Top 10 Tips for New GI Fellows

July 1st is right around the corner! None of us at LFN are too far removed from the nervous excitement that accompanies that date. Here are our “top 10” tips to help you navigate your fellowship training.

  1. Try to read about one clinical question each day before you go home. It can be a quick review on UpToDate or a recent publication. Finding time for self-learning in a busy environment is key throughout fellowship.
  2. Recognize what you know and what you don’t know. If you are unsure about something, it’s better to ask for help sooner rather than later (especially in decompensated cirrhotics).
  3. Try to find a ‘career’ mentor early in fellowship who can help you navigate the field of GI and help you find your ‘niche’; This may be someone whose clinical skills you hope to emulate or whose work-life balance is admirable.

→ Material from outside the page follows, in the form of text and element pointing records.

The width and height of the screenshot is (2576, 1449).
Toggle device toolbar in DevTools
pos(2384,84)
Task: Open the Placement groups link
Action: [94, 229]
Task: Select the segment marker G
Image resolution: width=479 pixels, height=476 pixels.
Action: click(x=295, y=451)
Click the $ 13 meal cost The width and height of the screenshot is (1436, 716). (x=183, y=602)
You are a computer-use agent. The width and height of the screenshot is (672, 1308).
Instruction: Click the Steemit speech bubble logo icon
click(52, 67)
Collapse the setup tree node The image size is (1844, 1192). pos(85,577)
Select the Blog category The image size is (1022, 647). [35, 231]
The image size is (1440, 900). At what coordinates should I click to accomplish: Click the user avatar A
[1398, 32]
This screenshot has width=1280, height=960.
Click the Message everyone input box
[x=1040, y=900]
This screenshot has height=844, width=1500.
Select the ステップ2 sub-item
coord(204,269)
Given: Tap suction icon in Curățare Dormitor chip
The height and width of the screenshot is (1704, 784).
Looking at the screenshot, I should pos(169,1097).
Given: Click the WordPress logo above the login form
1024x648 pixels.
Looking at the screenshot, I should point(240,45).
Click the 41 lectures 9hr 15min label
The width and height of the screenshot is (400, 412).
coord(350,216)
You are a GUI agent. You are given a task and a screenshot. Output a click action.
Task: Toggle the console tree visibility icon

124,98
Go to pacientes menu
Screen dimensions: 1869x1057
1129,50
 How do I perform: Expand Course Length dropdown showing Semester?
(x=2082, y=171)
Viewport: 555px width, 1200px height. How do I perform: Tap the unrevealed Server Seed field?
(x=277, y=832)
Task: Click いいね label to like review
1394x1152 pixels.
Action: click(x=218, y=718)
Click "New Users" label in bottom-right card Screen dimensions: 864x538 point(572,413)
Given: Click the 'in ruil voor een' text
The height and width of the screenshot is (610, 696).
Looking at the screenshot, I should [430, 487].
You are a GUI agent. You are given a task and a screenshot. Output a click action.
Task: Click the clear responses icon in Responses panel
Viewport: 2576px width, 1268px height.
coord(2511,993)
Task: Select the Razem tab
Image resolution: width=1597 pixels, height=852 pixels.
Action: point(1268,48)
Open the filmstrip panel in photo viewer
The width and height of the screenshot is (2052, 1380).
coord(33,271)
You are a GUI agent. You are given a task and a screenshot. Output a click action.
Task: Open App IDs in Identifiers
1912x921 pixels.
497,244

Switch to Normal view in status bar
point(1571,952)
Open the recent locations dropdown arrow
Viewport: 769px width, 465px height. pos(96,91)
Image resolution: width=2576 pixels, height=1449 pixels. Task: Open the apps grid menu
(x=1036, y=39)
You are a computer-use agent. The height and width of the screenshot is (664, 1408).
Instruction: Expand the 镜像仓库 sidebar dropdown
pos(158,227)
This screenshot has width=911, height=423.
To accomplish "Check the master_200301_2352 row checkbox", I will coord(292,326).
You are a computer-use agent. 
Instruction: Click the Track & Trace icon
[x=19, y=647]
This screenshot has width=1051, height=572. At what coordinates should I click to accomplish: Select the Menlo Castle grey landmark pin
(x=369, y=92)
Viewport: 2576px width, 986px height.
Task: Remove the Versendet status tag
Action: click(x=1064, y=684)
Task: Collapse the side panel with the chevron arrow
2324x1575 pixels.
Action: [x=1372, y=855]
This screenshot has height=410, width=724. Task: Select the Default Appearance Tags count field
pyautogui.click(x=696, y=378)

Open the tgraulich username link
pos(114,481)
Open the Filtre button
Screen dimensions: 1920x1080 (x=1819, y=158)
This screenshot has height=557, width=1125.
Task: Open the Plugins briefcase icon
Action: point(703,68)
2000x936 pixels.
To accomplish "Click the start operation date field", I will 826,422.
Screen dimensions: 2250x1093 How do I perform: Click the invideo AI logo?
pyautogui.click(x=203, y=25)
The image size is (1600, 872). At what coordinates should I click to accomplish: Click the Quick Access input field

While your research mentor can also be your career mentor, it’s important to recognize that various faculty members can help you grow in different ways.
  4. Introduce yourself to the radiologists and pathologists at your center early – it is often vital to discuss cases with them to connect the clinical context with their findings. Plus, you learn a lot and can develop long-term friendships.
  5. With your attendings, discuss a certain area (or two) of focus for improvement each week and ask for specific feedback at the end of the week. This helps guide your attending to give you feedback for what you want to improve on.
  6. If you’re interested in hepatology, become a member of the American Association for the Study of Liver Diseases (AASLD) and get involved in their special interest groups (SIGs). If you’re planning on pursuing transplant, American Society of Transplantation (AST) is also a great resource. You can learn a lot from being involved and it will help you network.
  7. No one is expecting you to be an advanced endoscopist on your first day, let alone 6 months in. The faculty are expecting you to struggle and, in fact, this is an important part of the fellowship learning process.
  8. When getting involved with research projects, it’s important to establish an open and honest relationship with your mentor. Factors such as abstract/manuscript goals (i.e. “where are we planning on submitting this?”) and authorship should be discussed up front to prevent unwelcome surprises in the end. Remember mentorship isn’t limited to one individual but may even be more successful by creating a diverse team of individuals who can collectively help you reach your goals.
  9. Remember that every time someone is paging you with a question, they are asking for help, which means that a patient needs your help. Some teams may not be able to articulate a clinical question, so it’s your job to use the opportunity to educate the team and assist in patient care.
  10. Don’t forget to take time for yourself. First year of fellowship can be challenging, thus  it’s important to check in with yourself and make sure that you are doing things you love that have absolutely nothing to do with GI/Liver.